As is known, antennas for use in communicating with mobile radios, are frequently adjusted such that they each emit in a horizontal 120° sector angle. This is also referred to as a sector. Three sectors are thus formed per stationary antenna mast. A corresponding mobile radio antenna thus transmits at an angle of +60° or −60° at the sector boundaries, with the suppression of the cross-polar components, especially at the sector boundaries according to the prior art, having poor values, particularly in the case of broadband antennas. The antenna according to exemplary non-limiting implementations herein using the dielectric tuning body can allow a ratio of 10 dB or even better to be achieved, even at the sector boundaries at ±60°, with regard to the suppression of the cross-polar component.

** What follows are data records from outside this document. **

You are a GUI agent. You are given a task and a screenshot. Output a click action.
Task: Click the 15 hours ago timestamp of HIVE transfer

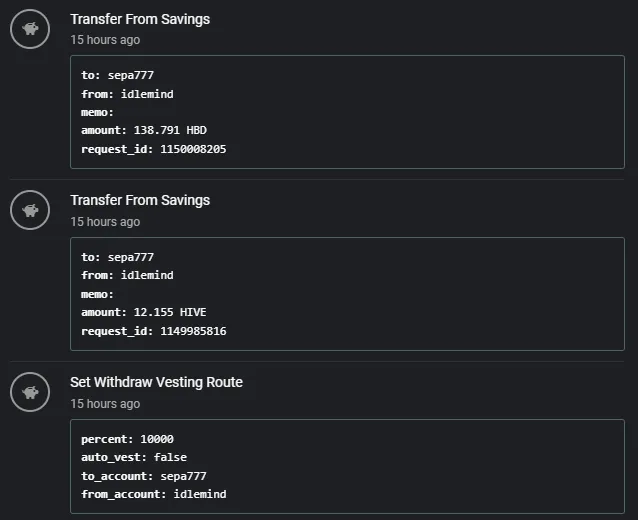pos(105,222)
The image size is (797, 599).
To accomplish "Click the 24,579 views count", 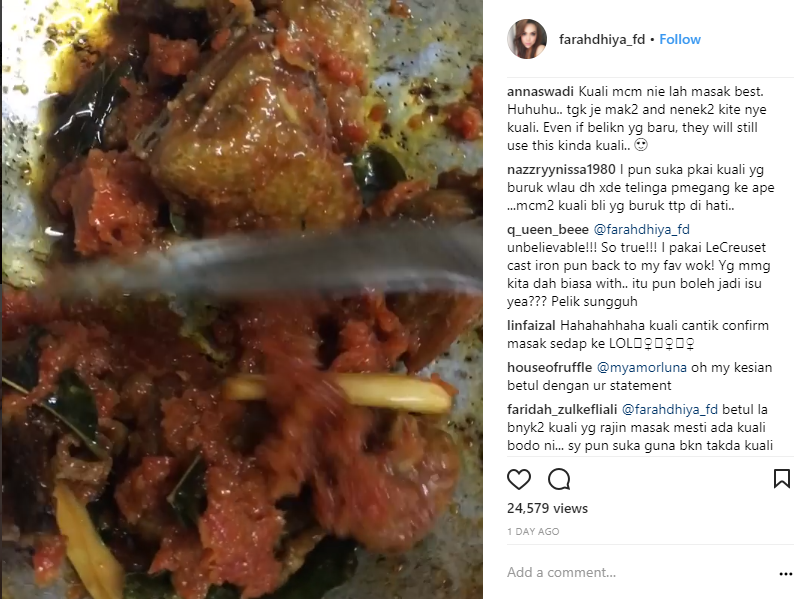I will tap(547, 508).
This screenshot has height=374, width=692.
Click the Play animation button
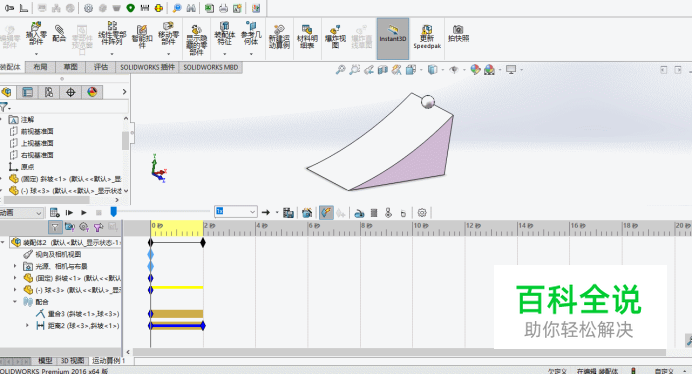[x=84, y=213]
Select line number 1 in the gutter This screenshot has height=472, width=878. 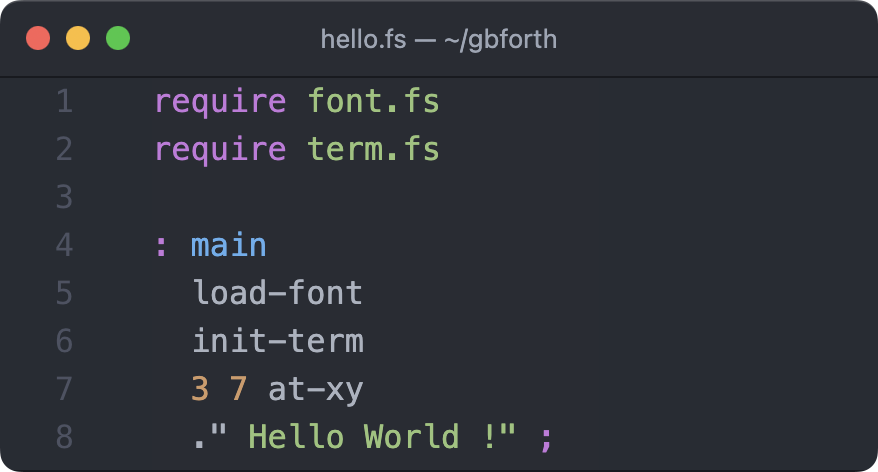tap(64, 102)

If—although this is not essential—cross-polarizing radiating elements are used in a multiband (e.g., at least dual band) antenna arrangement, then the decoupling can likewise be improved considerably. The required decoupling is in the order of magnitude of more than 30 dB. This can be a major problem, particularly in the case of broadband antennas or antennas with an electrically adjustable notch. The antenna according to exemplary non-limiting implementations herein considerably exceeds this value—in particular even when the antennas have a broad bandwidth and are also electrically adjustable.
A further positive factor is bandwidth broadening, especially for the higher frequencies.
Advantages mentioned above with the dielectric body according to exemplary non-limiting implementations have a positive effect especially for higher frequency bands, with the measures having virtually no influence on lower or lowest intended frequency bands.
These and other exemplary illustrative non-limiting features and advantages will be better and more completely understood by referring to the following detailed description in conjunction with the drawings, of which:
FIG. 1 shows a schematic plan view of a first exemplary embodiment of an exemplary non-limiting illustrative antenna for the mobile radio field, with a number of radiating elements and a dielectric body;
FIG. 2 shows a schematic transverse face view at right angles to the vertical longitudinal extent of the exemplary non-limiting illustrative antenna shown in FIG. 1;
FIG. 3 shows a vertical end face view of the exemplary illustrative non-limiting antenna shown in FIGS. 1 and 2;
FIG. 4 shows a plan view of an exemplary embodiment modified from that in FIG. 1;
FIG. 5 shows a corresponding transverse face view of the exemplary antenna shown in FIG. 4;
FIG. 6 shows an end face view of the exemplary antenna shown in FIGS. 4 and 5;
FIG. 7 shows a schematic plan view of an exemplary dielectric body which is composed of a number of parts; and
FIG. 8 shows a schematic cross-sectional illustration of an exemplary dielectric body provided with spacers or feet.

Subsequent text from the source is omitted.